Swearing off dating is a process that involves using the “date scaries” as a valid excuse to avoid all contact with members of the opposite sex (note: the date scaries are not to be confused with butterflies. Butterflies make me excited for dates, while scaries make me anxious to the point where I psych myself out).
Swearing off dating also means spending my weekends crying into multiple tubs of ice cream.
I either exercise sporadically or make gym-centric wardrobe choices.
You can either find my lazy ass living in sweatpants and hoodies or going to work in head-to-toe black spandex because my day involves hitting up rowing class in the evening.
There is no such thing as exercising in moderation for me; I make it my life or drop the habit for so long that my arms forget how to use a dumbbell. It is what it is.
I either save up all of my money or go on a whimsical shopping spree.
To completely quell my impulses and plan for the future or to treat myself endlessly with Jimmy Choos and Chanel?
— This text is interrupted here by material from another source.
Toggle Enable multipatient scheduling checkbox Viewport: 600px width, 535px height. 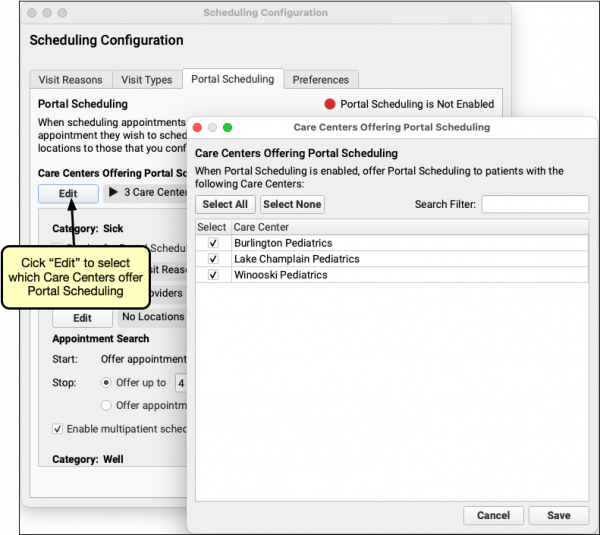click(x=57, y=429)
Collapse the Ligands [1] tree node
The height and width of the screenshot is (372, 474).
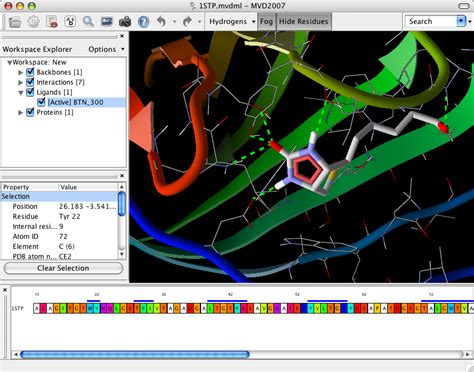[20, 93]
I'm either momentarily rich as f*ck, or getting sh*t from my mom because she received statements regarding my overdrawn bank account.
I don't buy one pair of shoes at a time because I need it. I buy a ton of pairs at a time because I want them.
I either take care of myself or talk about myself.
The battle over whether to talk about my problems or do everything I can to distract myself from them is never-ending.
Sundays with my therapist are what I look forward to the most -- or should I be looking forward to drunken nights out with my girlfriends?
In my therapist's office, I realize just how much I love both the sound of my voice and the lack of girl drama.
But what's life without a little drama?